Default solver configurations
The parameter file emitted by utils/preprocess.py carries a working solver
configuration for each mode.
Forward modeling
The forward kernel defaults to a preconditioned iterative solver - FGMRES with the BDDC preconditioner (deluxe scaling, LU coarse solve):
-dm_mat_type is
-ksp_type fgmres
-pc_type bddc
-pc_bddc_use_deluxe_scaling 1
-pc_bddc_coarse_pc_type lu
This converges in a handful of iterations at low to moderate order and scales well across MPI ranks.
Inverse modeling
The inverse kernel re-solves the system at every L-BFGS iteration (forward and adjoint, for every frequency), so it defaults to a direct factorization with MUMPS:
-ksp_type preonly
-pc_type lu
-pc_factor_mat_solver_type mumps
-mat_mumps_icntl_14 80
-mat_mumps_icntl_28 1
Choosing a solver by polynomial order
The BDDC preconditioner is built from a topological (order-1) discrete gradient hint. As the polynomial order rises, the high-order curl-kernel is increasingly invisible to that order-1 coarse space, and BDDC convergence degrades:
|
Recommended forward solver |
Notes |
|---|---|---|
1-5 |
BDDC (FGMRES) |
Converges in a handful of iterations |
6 |
LU + MUMPS |
BDDC degrades sharply; use a direct solver |
At nord=6, switch the forward run to a direct solver by overriding the
solver keys on the command line (or editing the parameter file):
mpirun -n 4 build/fm.csem -options_file params_p6.txt \
-ksp_type preonly -pc_type lu -pc_factor_mat_solver_type mumps
Adaptive BDDC coarse-space enrichment is not applicable here: the CSEM operator is complex-symmetric and indefinite, which violates the positive-definiteness assumption of the adaptive eigenvalue selection.

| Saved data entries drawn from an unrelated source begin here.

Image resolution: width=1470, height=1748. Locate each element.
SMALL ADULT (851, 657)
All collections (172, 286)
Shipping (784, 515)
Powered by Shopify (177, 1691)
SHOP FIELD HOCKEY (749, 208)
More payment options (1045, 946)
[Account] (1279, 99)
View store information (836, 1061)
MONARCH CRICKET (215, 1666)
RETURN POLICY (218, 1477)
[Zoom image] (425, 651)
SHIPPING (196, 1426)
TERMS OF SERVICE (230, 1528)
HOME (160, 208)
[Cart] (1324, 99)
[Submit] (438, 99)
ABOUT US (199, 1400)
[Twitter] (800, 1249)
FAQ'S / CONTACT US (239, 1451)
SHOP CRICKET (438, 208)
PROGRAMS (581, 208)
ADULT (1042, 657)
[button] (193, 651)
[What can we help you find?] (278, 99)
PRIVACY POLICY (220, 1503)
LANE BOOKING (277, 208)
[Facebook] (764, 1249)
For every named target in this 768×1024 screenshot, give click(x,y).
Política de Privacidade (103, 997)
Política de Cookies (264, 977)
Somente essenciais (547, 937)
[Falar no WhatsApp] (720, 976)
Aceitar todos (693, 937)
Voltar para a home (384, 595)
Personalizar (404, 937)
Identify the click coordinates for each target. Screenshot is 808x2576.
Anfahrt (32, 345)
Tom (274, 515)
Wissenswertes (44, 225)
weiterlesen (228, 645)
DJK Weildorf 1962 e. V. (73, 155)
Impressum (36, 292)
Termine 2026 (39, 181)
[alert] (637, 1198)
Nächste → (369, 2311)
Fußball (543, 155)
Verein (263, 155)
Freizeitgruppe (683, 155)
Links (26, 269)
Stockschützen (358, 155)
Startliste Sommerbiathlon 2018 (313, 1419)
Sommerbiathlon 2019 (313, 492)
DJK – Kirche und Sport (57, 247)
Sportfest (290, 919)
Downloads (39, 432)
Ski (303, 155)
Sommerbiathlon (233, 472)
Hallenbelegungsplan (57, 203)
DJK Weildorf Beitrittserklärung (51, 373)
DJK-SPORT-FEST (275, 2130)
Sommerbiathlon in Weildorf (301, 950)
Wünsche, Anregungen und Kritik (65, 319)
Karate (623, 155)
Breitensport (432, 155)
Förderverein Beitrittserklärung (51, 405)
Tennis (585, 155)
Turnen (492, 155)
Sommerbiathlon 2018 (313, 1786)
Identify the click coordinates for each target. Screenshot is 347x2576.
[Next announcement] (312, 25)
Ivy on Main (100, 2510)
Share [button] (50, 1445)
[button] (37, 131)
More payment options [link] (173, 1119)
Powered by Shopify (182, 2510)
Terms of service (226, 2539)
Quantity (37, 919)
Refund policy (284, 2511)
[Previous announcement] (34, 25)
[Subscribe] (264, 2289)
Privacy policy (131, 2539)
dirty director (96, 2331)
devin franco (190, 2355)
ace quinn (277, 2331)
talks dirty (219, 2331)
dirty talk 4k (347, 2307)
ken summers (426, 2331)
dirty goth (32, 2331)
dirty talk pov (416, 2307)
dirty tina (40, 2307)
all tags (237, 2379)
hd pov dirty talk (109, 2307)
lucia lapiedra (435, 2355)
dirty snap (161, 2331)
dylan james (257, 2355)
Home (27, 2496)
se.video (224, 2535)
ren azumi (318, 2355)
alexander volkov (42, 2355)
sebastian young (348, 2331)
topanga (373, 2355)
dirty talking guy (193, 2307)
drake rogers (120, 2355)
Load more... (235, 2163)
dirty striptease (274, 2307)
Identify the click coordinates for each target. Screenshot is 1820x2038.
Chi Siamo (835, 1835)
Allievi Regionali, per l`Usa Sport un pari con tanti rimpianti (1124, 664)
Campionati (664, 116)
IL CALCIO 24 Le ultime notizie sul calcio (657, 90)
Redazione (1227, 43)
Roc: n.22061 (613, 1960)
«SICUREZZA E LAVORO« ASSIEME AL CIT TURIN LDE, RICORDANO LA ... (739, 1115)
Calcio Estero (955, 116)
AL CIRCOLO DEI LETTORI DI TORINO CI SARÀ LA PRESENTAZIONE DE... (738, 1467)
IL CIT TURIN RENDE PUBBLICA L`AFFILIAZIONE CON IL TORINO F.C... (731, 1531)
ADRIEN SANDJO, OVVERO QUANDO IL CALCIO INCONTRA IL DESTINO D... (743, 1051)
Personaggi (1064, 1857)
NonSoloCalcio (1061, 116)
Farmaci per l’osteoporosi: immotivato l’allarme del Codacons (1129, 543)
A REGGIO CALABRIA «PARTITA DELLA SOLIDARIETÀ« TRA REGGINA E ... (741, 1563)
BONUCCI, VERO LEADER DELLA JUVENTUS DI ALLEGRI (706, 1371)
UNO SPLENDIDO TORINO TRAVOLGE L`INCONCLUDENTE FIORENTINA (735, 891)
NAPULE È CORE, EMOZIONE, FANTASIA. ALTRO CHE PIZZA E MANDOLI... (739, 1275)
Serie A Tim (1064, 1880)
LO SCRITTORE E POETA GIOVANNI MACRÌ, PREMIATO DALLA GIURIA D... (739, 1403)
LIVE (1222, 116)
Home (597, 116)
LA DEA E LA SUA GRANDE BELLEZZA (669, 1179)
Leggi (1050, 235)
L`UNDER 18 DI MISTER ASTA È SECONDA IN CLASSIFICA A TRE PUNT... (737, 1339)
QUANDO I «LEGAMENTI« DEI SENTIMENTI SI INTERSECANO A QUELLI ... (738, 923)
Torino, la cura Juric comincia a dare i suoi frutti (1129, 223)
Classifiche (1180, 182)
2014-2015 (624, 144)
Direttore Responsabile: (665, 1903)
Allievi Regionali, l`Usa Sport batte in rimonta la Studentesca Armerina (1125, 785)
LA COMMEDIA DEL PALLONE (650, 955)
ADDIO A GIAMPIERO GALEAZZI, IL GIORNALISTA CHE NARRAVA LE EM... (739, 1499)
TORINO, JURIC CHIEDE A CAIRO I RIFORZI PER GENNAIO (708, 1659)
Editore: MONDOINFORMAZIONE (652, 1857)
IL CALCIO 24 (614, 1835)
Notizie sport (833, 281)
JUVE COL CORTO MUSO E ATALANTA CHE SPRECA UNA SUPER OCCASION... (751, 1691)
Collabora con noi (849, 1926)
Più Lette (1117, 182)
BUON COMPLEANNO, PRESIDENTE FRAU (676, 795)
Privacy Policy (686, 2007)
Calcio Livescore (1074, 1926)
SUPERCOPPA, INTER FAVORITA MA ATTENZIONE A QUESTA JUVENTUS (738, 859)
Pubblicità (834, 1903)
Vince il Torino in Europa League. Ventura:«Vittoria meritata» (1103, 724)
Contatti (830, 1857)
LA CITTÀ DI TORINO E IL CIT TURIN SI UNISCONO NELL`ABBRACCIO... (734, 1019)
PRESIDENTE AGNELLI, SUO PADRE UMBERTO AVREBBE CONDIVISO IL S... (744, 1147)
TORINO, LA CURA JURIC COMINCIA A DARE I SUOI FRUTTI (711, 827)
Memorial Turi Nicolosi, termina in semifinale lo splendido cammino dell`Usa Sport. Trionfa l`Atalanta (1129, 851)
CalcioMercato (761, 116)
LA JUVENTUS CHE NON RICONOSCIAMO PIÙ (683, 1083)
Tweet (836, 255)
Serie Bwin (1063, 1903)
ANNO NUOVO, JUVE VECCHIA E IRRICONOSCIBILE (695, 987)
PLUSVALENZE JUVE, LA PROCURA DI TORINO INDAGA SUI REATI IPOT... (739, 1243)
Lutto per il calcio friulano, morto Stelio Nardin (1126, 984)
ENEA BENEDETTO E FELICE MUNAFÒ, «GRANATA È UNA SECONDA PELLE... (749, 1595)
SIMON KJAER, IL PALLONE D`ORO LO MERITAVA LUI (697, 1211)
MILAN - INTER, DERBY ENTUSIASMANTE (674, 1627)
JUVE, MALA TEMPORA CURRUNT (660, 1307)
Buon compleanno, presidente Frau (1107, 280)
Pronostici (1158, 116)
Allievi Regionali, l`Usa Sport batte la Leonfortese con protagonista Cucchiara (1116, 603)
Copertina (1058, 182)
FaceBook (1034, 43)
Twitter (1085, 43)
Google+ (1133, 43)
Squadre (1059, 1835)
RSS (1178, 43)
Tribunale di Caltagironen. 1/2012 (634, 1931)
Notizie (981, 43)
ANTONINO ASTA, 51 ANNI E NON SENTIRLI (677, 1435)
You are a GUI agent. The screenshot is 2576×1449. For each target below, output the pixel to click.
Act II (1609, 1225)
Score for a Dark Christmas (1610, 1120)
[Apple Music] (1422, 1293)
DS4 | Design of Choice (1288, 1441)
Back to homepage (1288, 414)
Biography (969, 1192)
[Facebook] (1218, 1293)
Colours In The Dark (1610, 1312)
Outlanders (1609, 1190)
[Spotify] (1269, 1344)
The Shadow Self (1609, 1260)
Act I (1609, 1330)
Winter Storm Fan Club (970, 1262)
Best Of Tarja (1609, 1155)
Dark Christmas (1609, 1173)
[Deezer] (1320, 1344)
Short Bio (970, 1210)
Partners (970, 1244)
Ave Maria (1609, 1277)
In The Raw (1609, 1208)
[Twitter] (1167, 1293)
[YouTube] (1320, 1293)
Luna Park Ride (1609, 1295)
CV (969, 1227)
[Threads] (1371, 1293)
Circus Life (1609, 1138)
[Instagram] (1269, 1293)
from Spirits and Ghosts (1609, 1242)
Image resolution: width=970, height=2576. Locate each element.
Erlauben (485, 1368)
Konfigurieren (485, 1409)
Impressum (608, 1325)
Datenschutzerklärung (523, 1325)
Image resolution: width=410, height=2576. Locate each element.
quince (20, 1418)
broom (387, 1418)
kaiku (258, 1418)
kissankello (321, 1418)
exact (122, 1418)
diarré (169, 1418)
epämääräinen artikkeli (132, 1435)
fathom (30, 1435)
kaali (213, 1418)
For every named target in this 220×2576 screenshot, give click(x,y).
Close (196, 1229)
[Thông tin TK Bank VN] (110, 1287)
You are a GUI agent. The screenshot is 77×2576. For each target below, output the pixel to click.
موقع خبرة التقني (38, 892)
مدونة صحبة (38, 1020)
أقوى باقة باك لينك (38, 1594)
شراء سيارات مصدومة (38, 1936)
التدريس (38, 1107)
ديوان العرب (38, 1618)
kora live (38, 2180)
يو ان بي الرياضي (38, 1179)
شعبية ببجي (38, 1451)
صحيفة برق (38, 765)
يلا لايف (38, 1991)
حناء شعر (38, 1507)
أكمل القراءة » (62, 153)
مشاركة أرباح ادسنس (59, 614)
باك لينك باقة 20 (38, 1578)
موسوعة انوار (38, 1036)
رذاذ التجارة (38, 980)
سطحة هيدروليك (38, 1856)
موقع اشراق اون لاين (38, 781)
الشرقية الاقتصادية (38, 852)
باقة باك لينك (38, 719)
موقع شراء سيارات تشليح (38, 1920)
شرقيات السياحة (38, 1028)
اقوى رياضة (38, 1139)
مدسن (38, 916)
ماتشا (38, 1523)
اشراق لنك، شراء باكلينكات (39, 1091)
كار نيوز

Mesh resolution and the h-p tradeoff
Accuracy scales with both mesh refinement (h) and polynomial order (p).
Higher order delivers more accuracy per element, so the mesh can be coarsened
as the order increases - the canonical case ships a separate mesh_p${NORD}.geo
for each order, growing coarser with nord.
The binding constraint for accuracy is resolving the conductivity contrast (e.g. a resistive block), controlled by the local element size in that region. Refining the source line or the far field has little effect on the misfit once the contrast is resolved. See Mesh generation for the meshing parameters.
Parallelism
The kernels are MPI-parallel and the numerical result is invariant to the rank count (within solver tolerance). For best wall-clock performance, match the number of MPI ranks to the available physical cores - oversubscribing (more ranks than cores) makes MPI ranks contend and inflates run time. A typical parallel invocation is:
mpirun -n <ranks> build/fm.csem -options_file params.txt